La jeune entrepreneuse n’est pas la seule à s’être lancée dans ce business et à prodiguer ses conseils de sous-location sur les réseaux sociaux. Un TikToker de 25 ans, avec le pseudo @airbbnbmastery101, a intitulé une vidéo “Comment quitter votre emploi en 2024 et devenir riche” tandis qu’une autre, Inayah McMillan, affirme à Business Insider avoir gagné plus de 300 000 dollars en 2022. “Ils prétendent être un nouveau type de magnats de l’immobilier – des magnats qui règnent en maîtres sans même détenir un titre de propriété”, précise le média américain.
Mais est-ce légal ? Tout dépend des lois locales régissant les locations à court terme. En France, pour la sous-location d’un logement du secteur privé et loué vide, le site Service Public précise que “le locataire doit au préalable obtenir l’accord écrit du propriétaire sur le fait de sous-louer et le montant du loyer pour la sous-location.”
Si certains des entrepreneurs jouent la carte de la légalité et pratiquent leur activité avec l’accord des propriétaires des logements — avec un bail autorisant explicitement la sous-location —, d’autres le font en catimini. En juillet dernier, un influenceur du nom de Konrad Bicher était condamné par la justice après avoir sous-loué des appartements sans autorisation, rapporte Business Insider, qui précise : “les autorités affirment que Bicher n’a pas payé plus d’un million de dollars de loyer, mais a gagné plus d’un million de dollars en louant ces mêmes logements sur Airbnb et un autre marché de location à court terme.”
Une pratique en baisse depuis 2018
Le principal atout de cette pratique réside dans le fait que les coûts de démarrage sont bien inférieurs à ceux de l’achat d’un bien immobilier. “C’est toujours un excellent moyen d’entrer dans le secteur de la location à court terme”, explique Jamie Lane, économiste en chef et vice-président senior de l’analyse chez Air DNA, qui fournit des données sur les locations à court terme. De là à imaginer faire fortune grâce à cette pratique ? “Y a-t-il des gens qui gagnent beaucoup d’argent en faisant de l’arbitrage ? Absolument (…) Est-ce l’exception plutôt que la règle ? Probablement”, estime l’expert.

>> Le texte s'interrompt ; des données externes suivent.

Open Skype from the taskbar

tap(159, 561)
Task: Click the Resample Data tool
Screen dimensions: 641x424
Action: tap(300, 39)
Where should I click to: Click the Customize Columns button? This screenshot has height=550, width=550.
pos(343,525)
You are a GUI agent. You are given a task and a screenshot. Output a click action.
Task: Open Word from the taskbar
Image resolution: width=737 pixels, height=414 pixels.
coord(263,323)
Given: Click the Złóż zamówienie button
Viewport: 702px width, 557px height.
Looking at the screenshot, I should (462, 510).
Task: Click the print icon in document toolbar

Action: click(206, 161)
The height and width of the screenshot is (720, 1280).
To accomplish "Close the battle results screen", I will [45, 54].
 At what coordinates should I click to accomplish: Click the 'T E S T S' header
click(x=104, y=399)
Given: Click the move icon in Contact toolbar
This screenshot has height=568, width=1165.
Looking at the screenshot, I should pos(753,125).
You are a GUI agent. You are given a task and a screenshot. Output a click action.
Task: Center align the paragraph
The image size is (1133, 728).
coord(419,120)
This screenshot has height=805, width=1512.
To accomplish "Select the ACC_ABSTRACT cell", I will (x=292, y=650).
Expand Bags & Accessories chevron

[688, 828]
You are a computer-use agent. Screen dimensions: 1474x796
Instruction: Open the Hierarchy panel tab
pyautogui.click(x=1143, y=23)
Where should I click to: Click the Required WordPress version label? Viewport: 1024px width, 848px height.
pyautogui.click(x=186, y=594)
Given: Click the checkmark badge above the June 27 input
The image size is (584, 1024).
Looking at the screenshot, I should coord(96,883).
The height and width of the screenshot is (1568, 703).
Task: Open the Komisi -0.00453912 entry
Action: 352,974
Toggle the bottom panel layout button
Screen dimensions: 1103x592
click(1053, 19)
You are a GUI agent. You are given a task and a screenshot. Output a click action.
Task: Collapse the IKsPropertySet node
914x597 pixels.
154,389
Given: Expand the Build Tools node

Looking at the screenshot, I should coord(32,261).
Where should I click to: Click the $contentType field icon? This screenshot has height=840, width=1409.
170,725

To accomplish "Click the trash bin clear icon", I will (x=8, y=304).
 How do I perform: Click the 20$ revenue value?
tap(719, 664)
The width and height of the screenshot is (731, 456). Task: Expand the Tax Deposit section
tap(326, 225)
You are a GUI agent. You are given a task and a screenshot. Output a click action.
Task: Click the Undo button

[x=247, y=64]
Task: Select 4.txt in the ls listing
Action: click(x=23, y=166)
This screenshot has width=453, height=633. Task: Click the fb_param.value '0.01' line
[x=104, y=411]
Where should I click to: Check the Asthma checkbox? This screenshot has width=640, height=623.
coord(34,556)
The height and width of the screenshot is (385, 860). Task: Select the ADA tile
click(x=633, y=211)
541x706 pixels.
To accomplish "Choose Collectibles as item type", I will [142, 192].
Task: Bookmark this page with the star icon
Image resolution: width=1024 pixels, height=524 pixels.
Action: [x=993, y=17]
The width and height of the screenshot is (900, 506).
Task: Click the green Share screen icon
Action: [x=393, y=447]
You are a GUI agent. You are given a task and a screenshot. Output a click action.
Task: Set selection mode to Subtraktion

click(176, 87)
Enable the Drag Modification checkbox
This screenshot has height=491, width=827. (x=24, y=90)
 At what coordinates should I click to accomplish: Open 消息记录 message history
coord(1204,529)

Airbnb n’ayant pas fourni de données sur le nombre d’hôtes concernés par cette pratique, il est aujourd’hui difficile d’estimer la fréquence et la popularité de la sous-location. Ni de mesurer son impact précis sur l’immobilier des villes concernées, dont les résidents peinent parfois à se loger au sein d’un marché déjà très tendu. “Il y a un moment où j’essaie de ne pas trop me sentir coupable. Mais aussi, chaque entreprise affecte négativement quelque chose dans le monde”, affirme elle Hailie Anderson.
Selon Jamie Lane, la tendance aurait globalement ralenti depuis 2018 : la pandémie de COVID-19 aurait notamment conduit certaines des plus grandes entreprises spécialisées dans ce domaine à fermer boutique. La question de l’impact de la crise du logement sur cette pratique serait elle aussi à étudier. Car comme l’explique Hailie Anderson : “J’ai commencé ça parce que je n’avais pas d’argent pour acheter une maison”. “Si je peux aider 700 personnes à ne pas avoir à travailler toute leur vie de 9 à 17 heures, alors pourquoi pas ?”, conclut-elle.